その受付では今日も高い難易度の依頼を受ける為、すっかりこの街に馴染んだ紅き翼の姿があった。
「ナギさん、組合が出しているクエストで紅き翼にふさわしい依頼はもうありませんが…どうします?」
「ん?マジで?」
「はい…マジです」
アダマンタイトにスピード昇格した紅き翼はものによっては数か月かかる高難易度クエストをほぼ、毎日のように消化していた。
お陰で紅き翼は莫大な資金を手に入れる事が出来たが、組合が出せる紅き翼のランクにふさわしい依頼が底を尽きてしまったようだ。
申し訳なさそうに、依頼がない事を話す受付嬢に対して暇になったナギはどうしたものかと考える。
「なら、休みでいいんじゃね?
テキトーにブラブラするのもたまにはいいだろ?」
「そうだな……私も生活魔法やエ・ランテルで販売している服に興味がある。
たまには自由行動でいいと思うぞ。
まあ、予定のないナギがどうしてもと言うのなら…私について来てもいいんだぞ?」
突然空いてしまった予定を考えているナギの横で休日を提案する紅き翼で最長の身長を誇るジャック・ラカン。
それに便乗する形で賛成し、さりげなくナギをチラ見しながらデートに誘う妙齢の美女エヴァンジェリン・A・K・マグダウェル。
彼女の発言に男達のギリィ!と言う歯ぎしり音が組合に響いた。
『憎しみで人を殺せたら!!』
エヴァンジェリンに気のある男達は暗黒面に堕ち、俯いてナギを呪った。
もし、ナギがアダマンタイト級冒険者でなかったら、ナギは嫉妬に狂った男達に路地裏に呼び出されていただろう。
まあ、当然の如く返り討ちにあうのだろうが……。
「じゃあ、今日は休みでいいか。
エヴァの言う通り、突然の休みで予定もないしな……俺も生活魔法を見に行くよ」
「ハハハハ!!そうか、そうか!!
私は特に嬉しくないが、そんなに私と行きたいか!!
よし!ならば貴様に、この私をエスコートさせてやろう!!」
「滅茶苦茶、嬉しそうじゃねぇか……。
ん?」
エヴァンジェリンの不器用なデートのお誘いに乗ったナギを我が世の春が来た!と言わんばかりに言葉とは裏腹に全身から喜ぶエヴァンジェリン。
そんな分かりやすい癖に素直になれない彼女を呆れた様子で見ていたラカンは複数の視線に気づいてゾッとした。
ナギのファンだと思われる女冒険者や受付嬢が般若の様な形相で有頂天なエヴァンジェリンを睨んでいるのだ。
その姿はあまりにも恐ろしく、嫉妬に狂う男達の方がまだましではないか?とラカンは思い、彼女たちを見なかった事にした。
彼はエヴァンジェリンの様な良い意味でのめんどくさい奴は面白くて好きだが、ドロドロしためんどくさい女は嫌いなのだ。

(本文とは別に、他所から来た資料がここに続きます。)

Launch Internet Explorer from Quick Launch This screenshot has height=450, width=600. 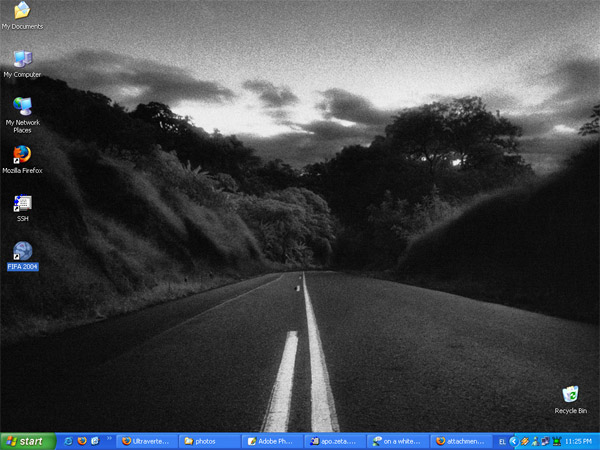point(68,440)
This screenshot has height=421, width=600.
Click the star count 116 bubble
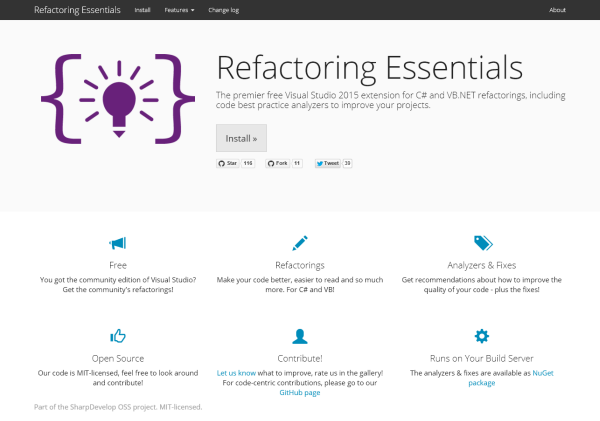(248, 163)
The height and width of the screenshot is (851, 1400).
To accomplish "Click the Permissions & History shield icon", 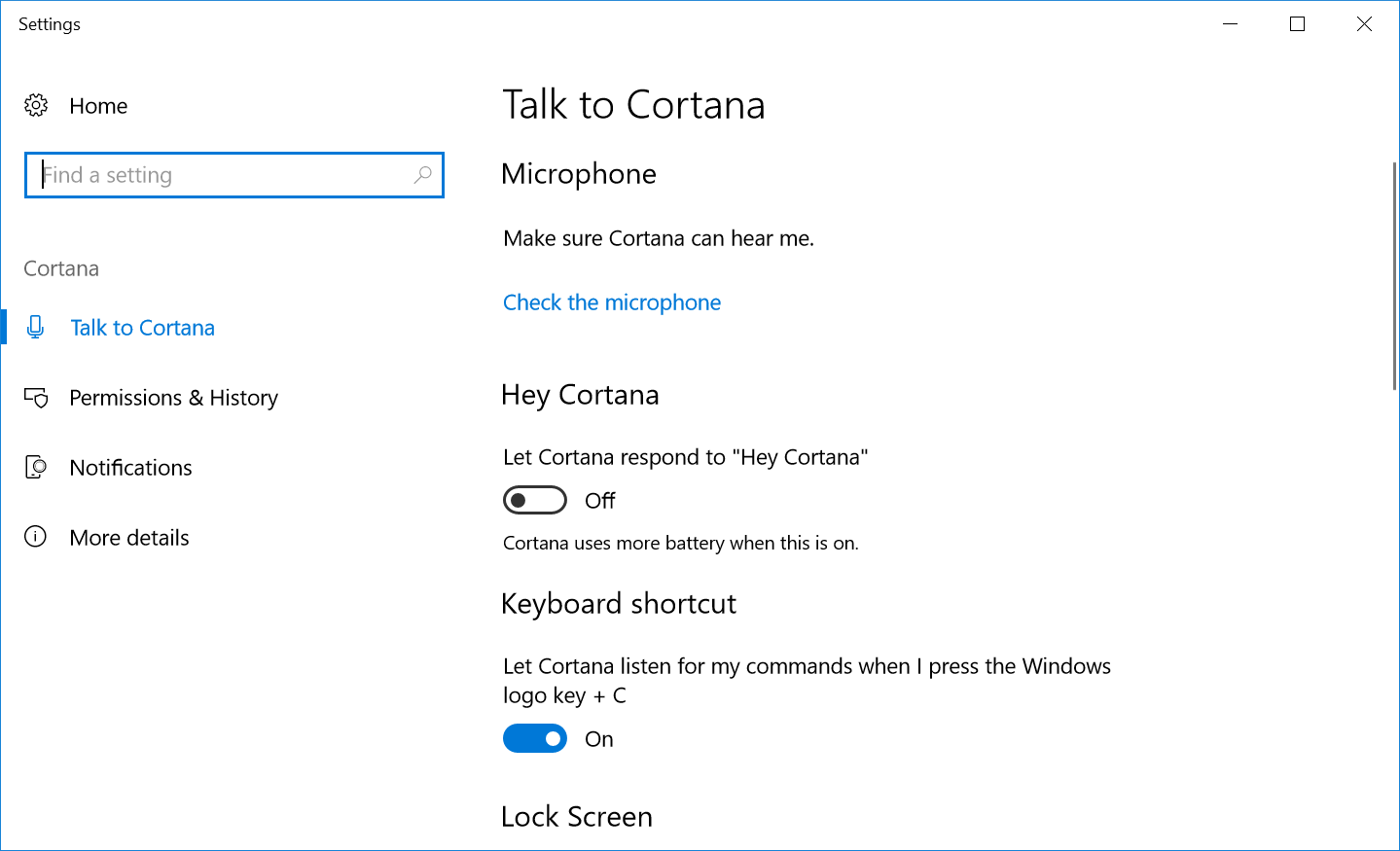I will click(36, 398).
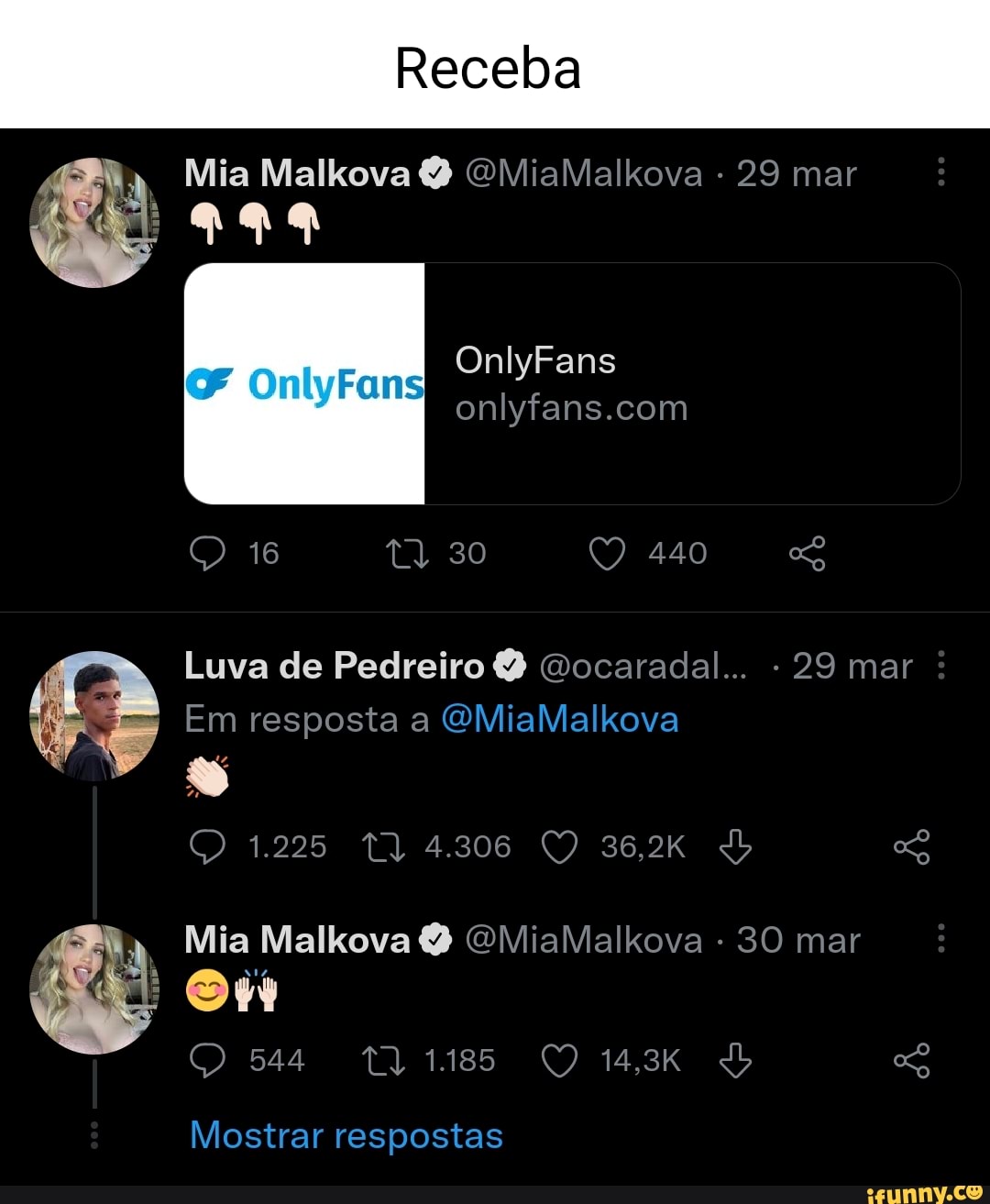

「じゃあ、俺は適当に遊んでるから、帰りは遅くなるぜ」
「頼むから、暴れるなよ……」
颯爽と戦線離脱をしたラカンはナギの注意に応えるように右手を上げてフラフラさせて冒険者組合から去って行った。
「さて!私達も行くぞ!!」
「……おう」
ラカンに対して不安を抱いて居るナギを上機嫌のエヴァンジェリンが手を取り、ラカンに続くように外へ出て行った。
残ったのは二人に対する嫉妬の炎に身を焦がしている、男女複数と我関せずと受ける依頼について考察している冒険者達だけだった。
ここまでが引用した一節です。